Venous thromboembolic (VTE) disease is a continuing global health burden, particularly in cancer patients.1–4 The incidence of cancer-associated thrombosis (CAT) continues to rise over the years.5 It is also recognised that anticoagulant treatment is important in this growing population. Vitamin K antagonists (VKAs) have been for a long time the only option for oral anticoagulation. Low molecular weight heparins (LMWHs) have been shown to be superior to VKAs6–11 and recommended by guidelines as the standard of treatment for CAT in the last few years.12–14 However, the treatment with LMWHs still has limitations like an inconvenience for patients and costly for health care systems.15 The introduction of new oral anticoagulants (NOACs) has remodeled the antithrombotic therapy of choice, with a tendency of widening the range of indications.

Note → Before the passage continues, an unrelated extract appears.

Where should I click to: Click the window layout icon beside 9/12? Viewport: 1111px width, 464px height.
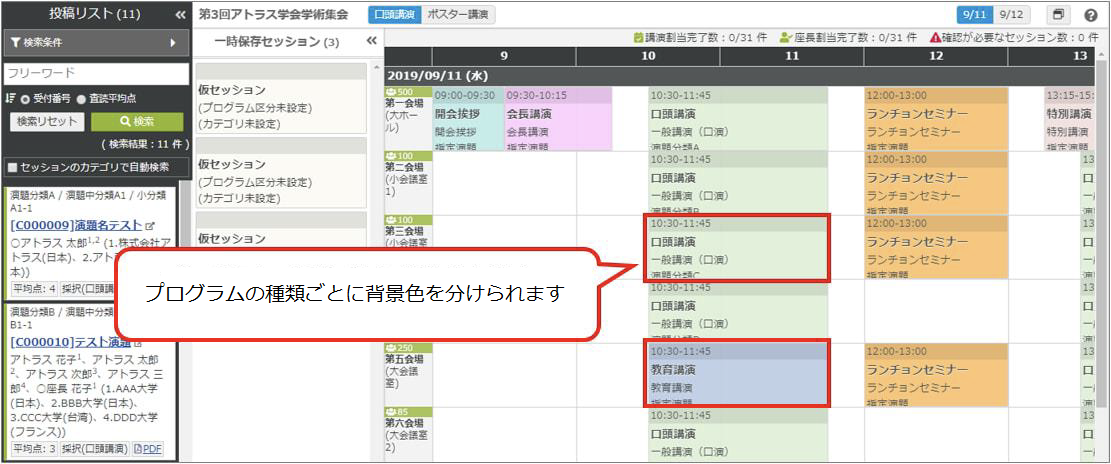[1058, 15]
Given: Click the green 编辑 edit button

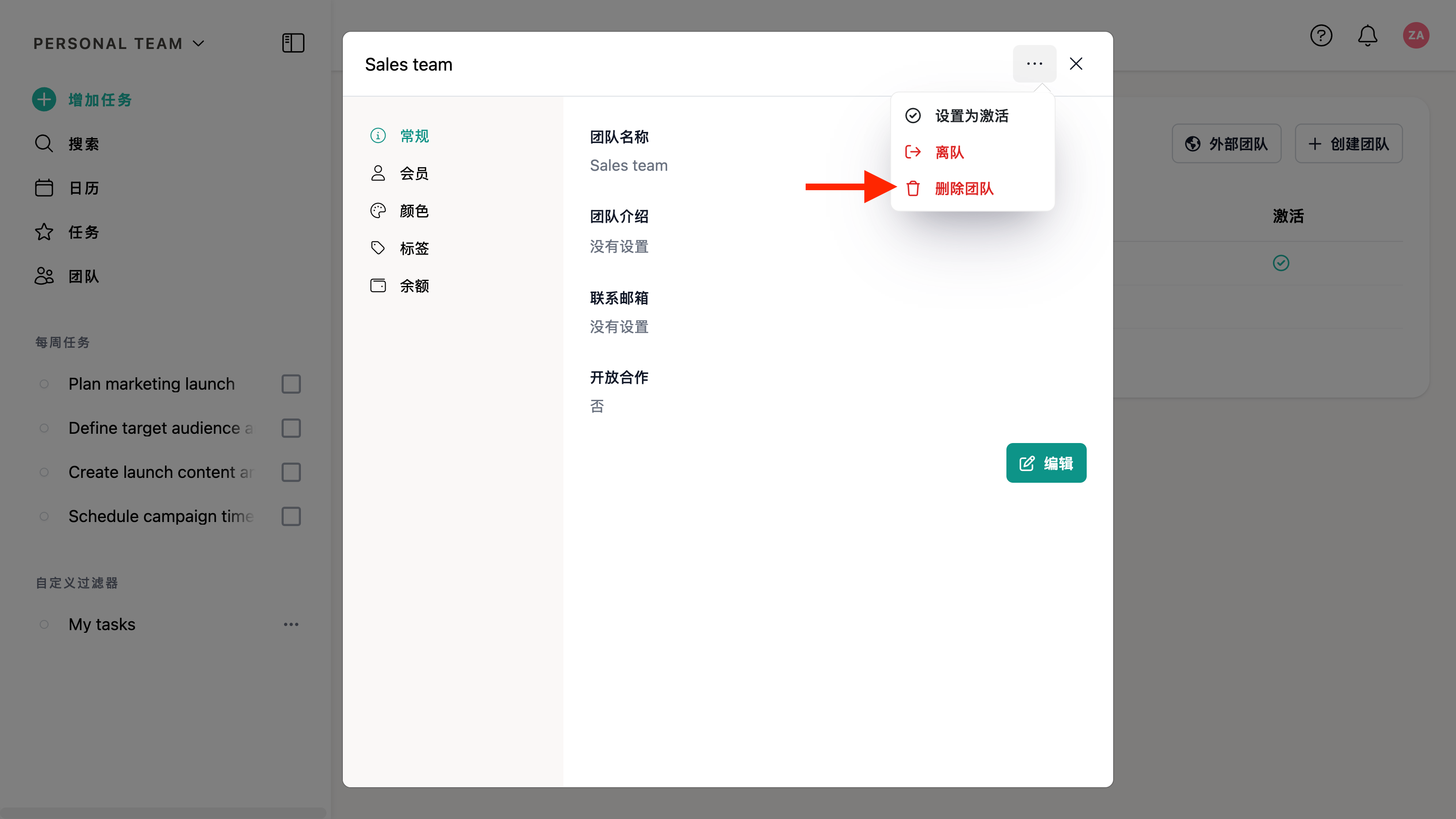Looking at the screenshot, I should (1046, 463).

Taking into account the positive results of the studies so far, NOACs have been included in current guidelines as important alternatives to LMWHs for the treatment of VTE in suitable patients with cancer, but further studies are expected. Herein, in the present review, we have discussed recent evidence and their potential clinical and economic impact to will further our understanding of the optimal antithrombotic approach to the management of VTE in this patient population.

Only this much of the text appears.